Morphological Analysis and Generation
To analyze text, send a POST or GET request to /analyze
with parameters mode
and q
set. For example:
$ curl --data "mode=kaz&q=Сен+бардың+ба?" http://localhost:2737/analyze [["Сен/сен<v><tv><imp><p2><sg>/сен<prn><pers><p2><sg><nom>","Сен "],["бардың ба/бар<adj><subst><gen>+ма<qst>/бар<v><iv><ifi><p2><sg>+ма<qst>","бардың ба"],["?/?<sent>","?"],["./.<sent>",".\n"]]
The JSON response will consist of a list of lists each of form [analysis with following non-analyzed text*, original input token]

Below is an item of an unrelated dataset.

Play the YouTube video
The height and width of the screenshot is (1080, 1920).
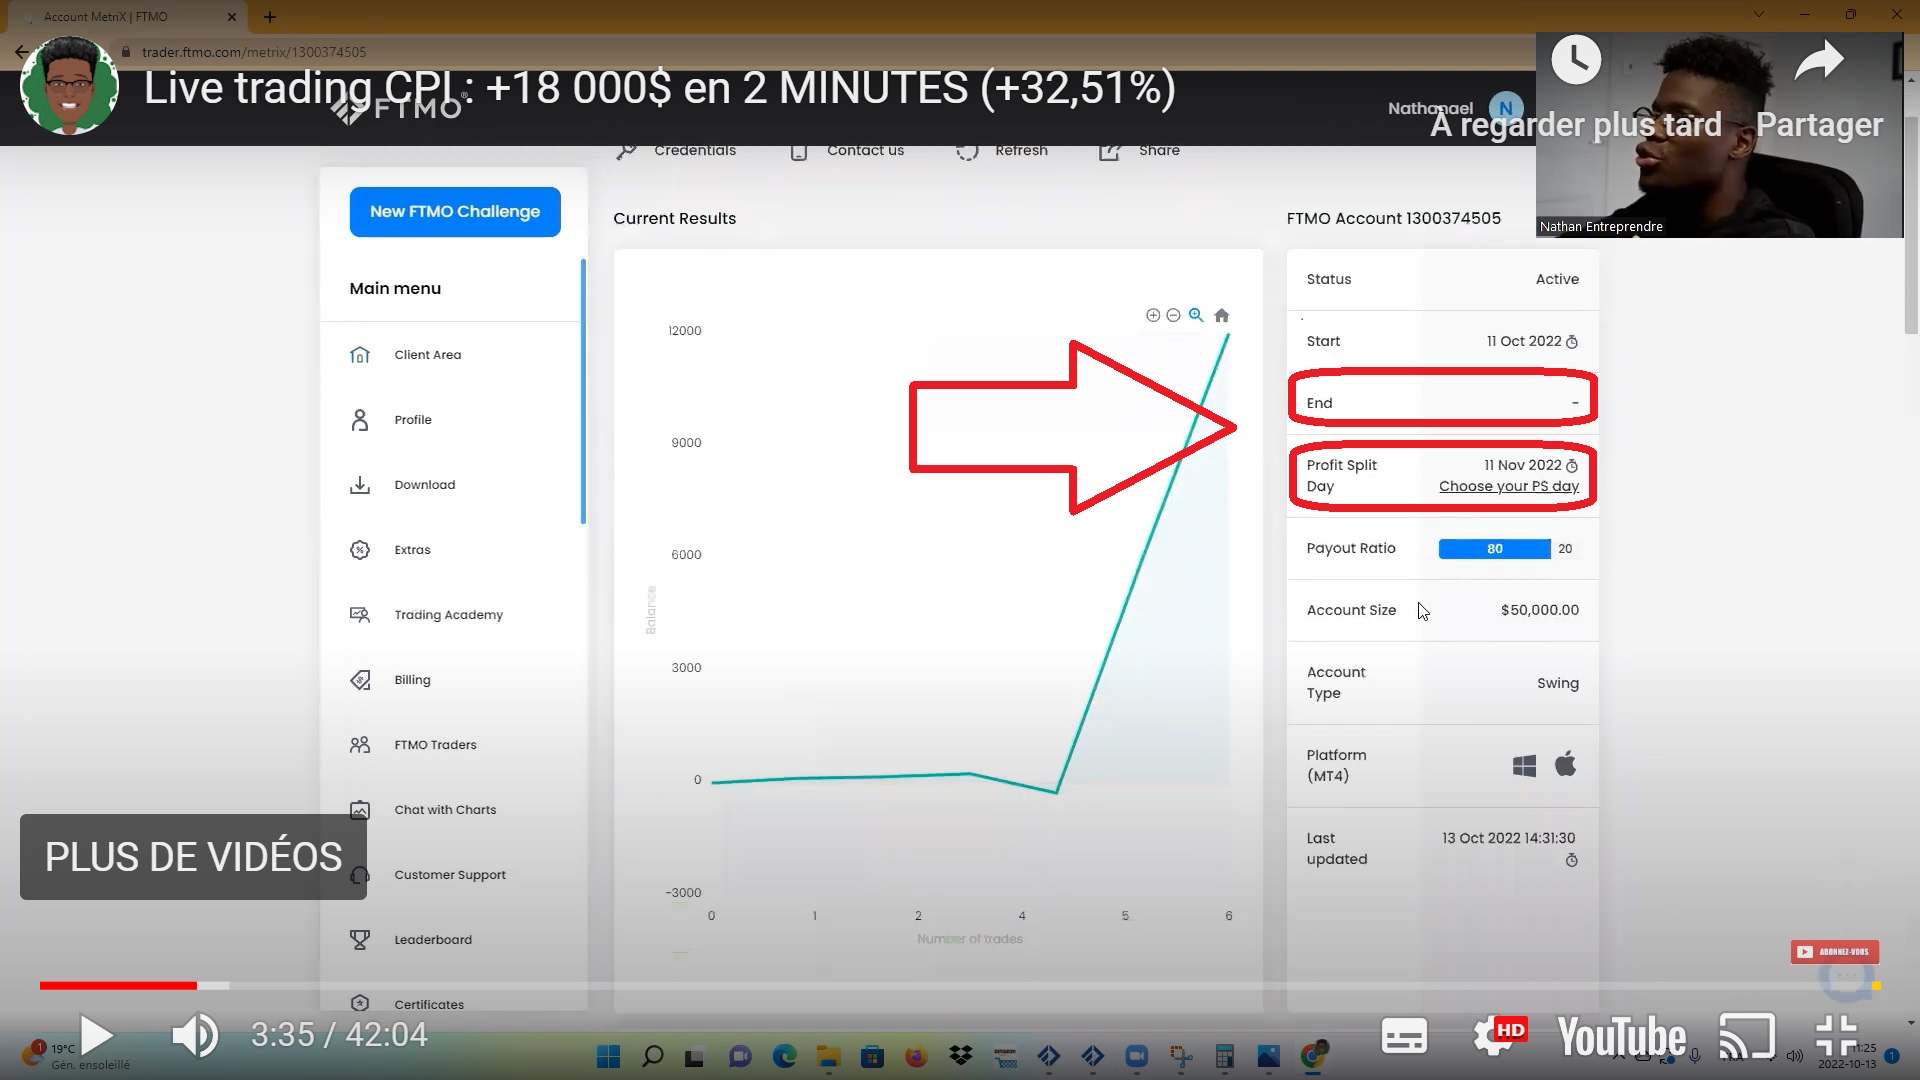[97, 1035]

. To receive a list of valid analyzer modes, send a request to /listAnalyzers
.
To generate surface forms from an analysis, send a POST or GET request to /generate
with parameters mode
and q
set. For example:
$ curl --data "mode=kaz&q=^сен<v><tv><imp><p2><sg>$+^сен<v><tv><imp><p2><pl>$" http://localhost:2737/generate [["сен ","^сен<v><tv><imp><p2><sg>$ "],["сеніңдер","^сен<v><tv><imp><p2><pl>$"]]

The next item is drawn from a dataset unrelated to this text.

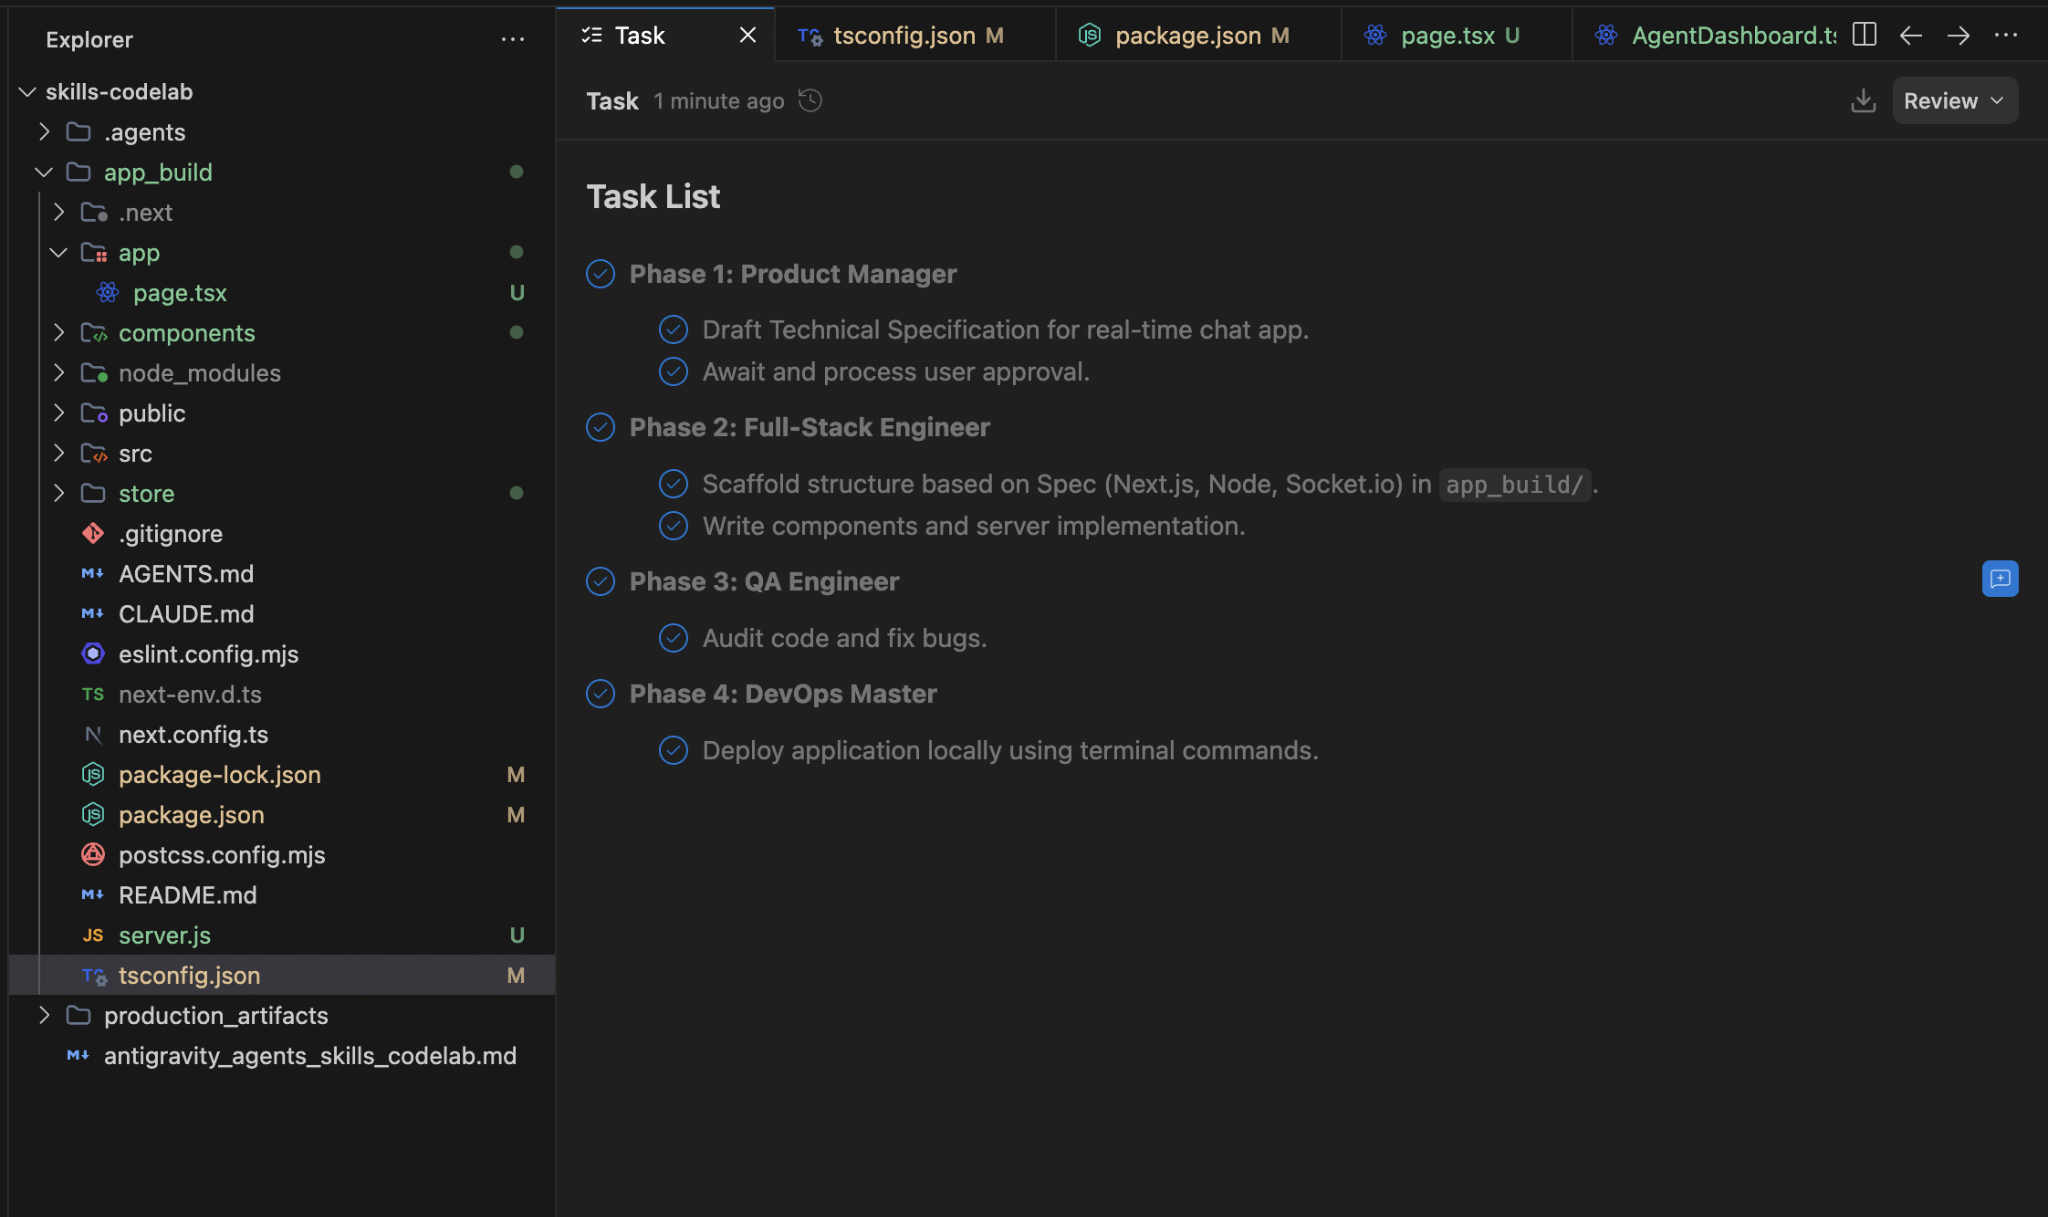The image size is (2048, 1217).
Task: Open task history clock icon
Action: (x=810, y=101)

The JSON response will consist of a list of lists each of form [generated form with following non-analyzed text*, original lexical unit input]

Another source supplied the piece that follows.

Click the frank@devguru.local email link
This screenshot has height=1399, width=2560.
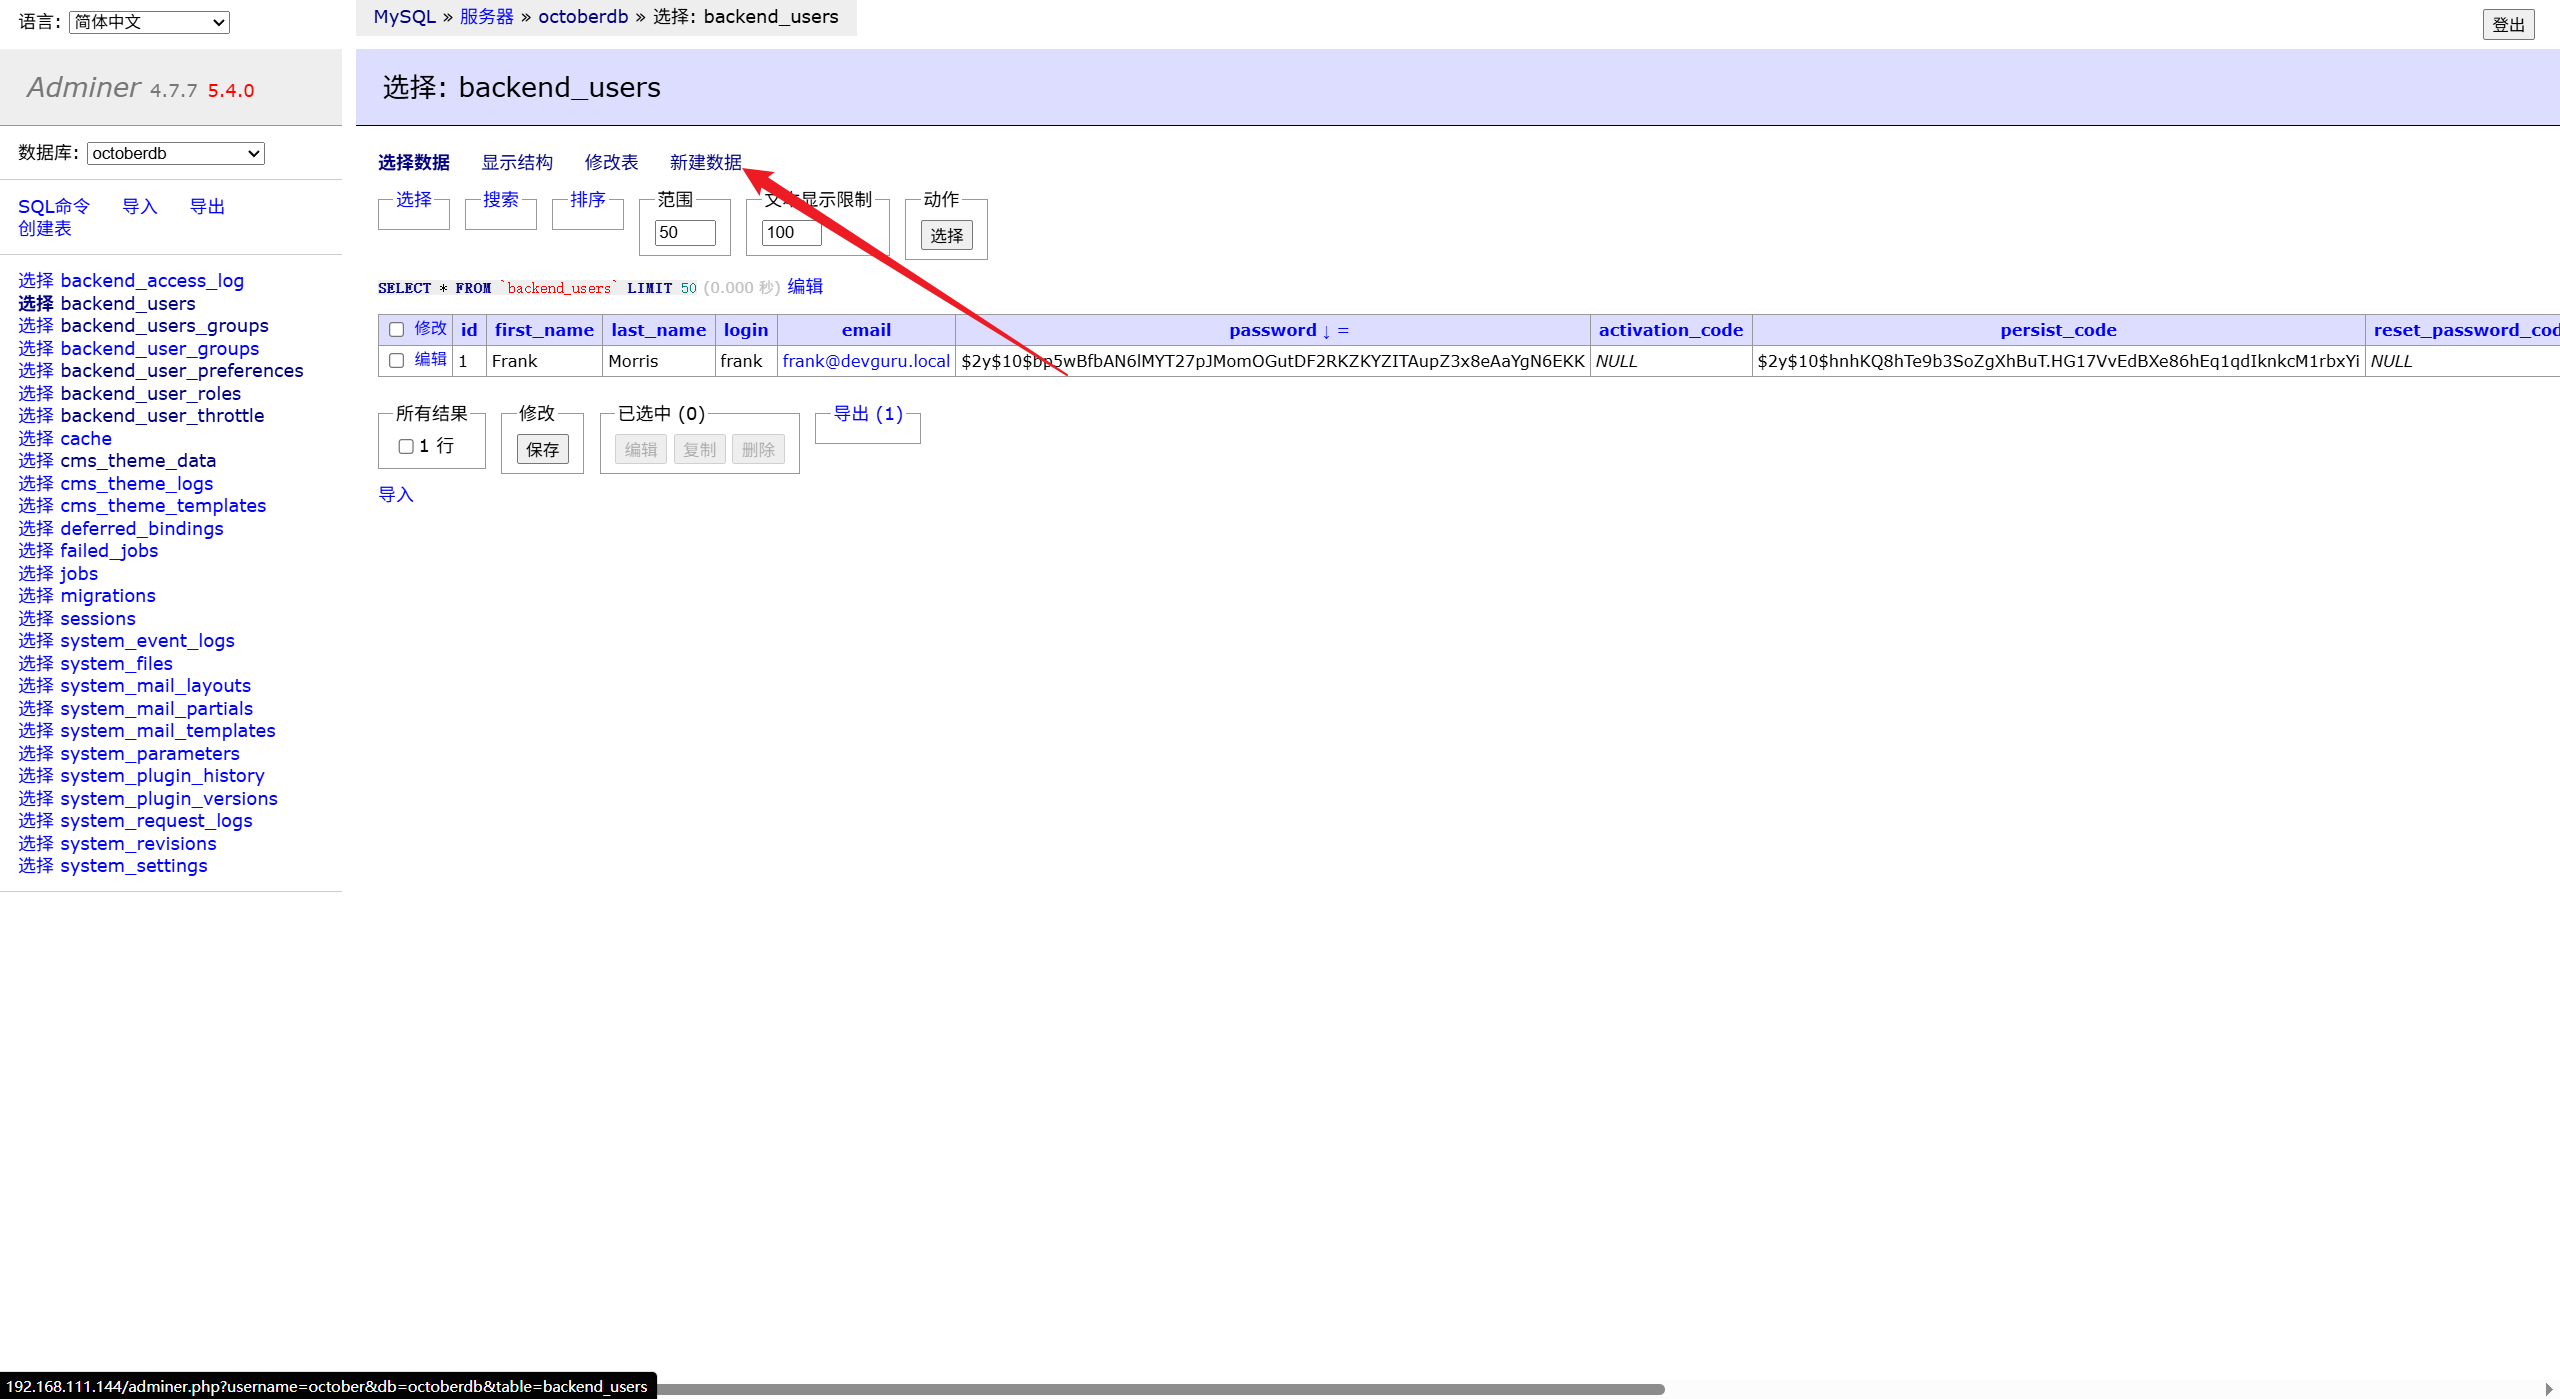866,361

. To receive a list of valid generator modes, send a request to /listGenerators
.
* e.g. whitespace, superblanks
SSL
To test with a self-signed signature:
openssl req -new -x509 -keyout server.pem -out server.pem -days 365 -nodes
Then run with --ssl server.pem, and test with https and the -k argument to curl (-k means curl accepts self-signed or even slightly "lying" signatures):
curl -k --data "mode=kaz-tat&q=Сен+бардың+ба?" https://localhost:2737/analyze
If you have a signed signature for e.g. apache, it's likely to be split into two files, one .key and one .crt. You can cat them together into one to use with servlet.py:
cat server.key server.crt > server.keycrt
Now you should be able to use curl without -k for the domain which the certificate is signed for:
curl --data "mode=kaz-tat&q=Сен+бардың+ба?" https://oohlookatmeimencrypted.com:2737/analyze
Remember to open port 2737 to your server.
TODO
- It should be possible to set a time-out for translation threads, so if a translation is taking too long, it gets killed and the queue moves along.
- It should use one lock per pipeline, since we don't need to wait for mk-en just because sme-nob is running.
- http://stackoverflow.com/a/487281/69663 recommends select/polling over threading (http://docs.python.org/3.3/library/socketserver.html for more on the differences) but requires either lots of manually written dispatching code (http://pymotw.com/2/select/) or a framework like Twisted.
- some language pairs still don't work (sme-nob?)
- hfst-proc -g doesn't work with null-flushing (or?)